After three years of dust and traffic jams, the Florida Department of Transportation's $60 million makeover of Biscayne Boulevard is nearing completion, said Robert Flanders, co-founder of the Upper Eastside Miami Council, a homeowners' association founded in the late Nineties to improve and economically revitalize the street. As palm-lined medians, historic lighting and wide sidewalks with shade trees and cafe seating have been installed, upscale boutiques and restaurants, many based in Miami Beach, have replaced liquor stores and motels that attracted drugs and prostitution.

"Using South Beach's evolution as our blueprint, we knew some businesses would be dislocated, but those didn't appeal to our 18,000 residents, especially young families that have followed the gay population's gentrification efforts," said Flanders, adding new zoning bans health clinics, used clothing shops and building heights exceeding nine stories.

Andrea Singer-Love, who remembers prostitutes wandering into Rebel, her 4,000-square-foot contemporary women's store with brands such as Sheri Bodell, Black Halo and J Brand, when she opened in 2002, said sales dipped 15 percent during road construction. She remains optimistic with fall's return of local celebrity regulars, as well as new clients from Miami Beach who have tired of Lincoln Road's crowds and parking fees, or from nearby Blue Condominiums.

"I've always been a destination store, but now I'm getting foot traffic from people who live in $800,000 homes, out walking their dogs or eating at Michy's [a trendy restaurant]," she said.

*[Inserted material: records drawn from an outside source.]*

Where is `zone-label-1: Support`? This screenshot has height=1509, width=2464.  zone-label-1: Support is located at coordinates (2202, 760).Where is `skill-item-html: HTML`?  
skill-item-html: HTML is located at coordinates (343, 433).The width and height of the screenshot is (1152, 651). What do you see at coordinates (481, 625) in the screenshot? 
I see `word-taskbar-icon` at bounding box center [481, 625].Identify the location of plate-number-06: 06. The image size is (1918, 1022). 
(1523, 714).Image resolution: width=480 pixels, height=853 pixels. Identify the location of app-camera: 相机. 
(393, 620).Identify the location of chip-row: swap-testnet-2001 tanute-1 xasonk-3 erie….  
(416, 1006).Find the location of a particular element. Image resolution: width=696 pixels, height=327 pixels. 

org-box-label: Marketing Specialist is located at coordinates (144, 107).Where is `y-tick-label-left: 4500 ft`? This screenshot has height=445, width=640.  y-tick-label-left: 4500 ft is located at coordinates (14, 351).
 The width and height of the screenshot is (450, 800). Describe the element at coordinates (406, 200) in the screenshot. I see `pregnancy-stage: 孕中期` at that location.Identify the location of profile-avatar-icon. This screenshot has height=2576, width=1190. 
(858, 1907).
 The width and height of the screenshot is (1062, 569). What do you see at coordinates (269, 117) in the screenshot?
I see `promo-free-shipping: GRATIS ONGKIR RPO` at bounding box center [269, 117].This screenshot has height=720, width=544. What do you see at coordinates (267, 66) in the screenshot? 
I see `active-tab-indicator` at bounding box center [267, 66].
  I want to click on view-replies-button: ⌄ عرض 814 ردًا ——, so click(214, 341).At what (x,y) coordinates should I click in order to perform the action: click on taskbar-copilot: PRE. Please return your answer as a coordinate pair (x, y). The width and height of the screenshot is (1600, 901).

Julian Chang, who has operated a showroom for an eponymous women's and men's clothing collection, and a contemporary, multilabel boutique next door to Rebel since 2006, survived summer's 30 percent sales decrease by arranging trunk shows and private appointments off-premises. With rent increases of 7 to 10 percent annually, he is looking to make up the difference in sales during high season.

"I'm lucky to have a fair landlord, who's painting the building when construction ends, and to be part of a tight-knit group that informs business owners, unlike Miami Beach where I had a store," said Chang, who also doesn't feel threatened by fashion newcomers like Oyuki and The Transit Shop. "There are enough clothing lines to go around for even more competition."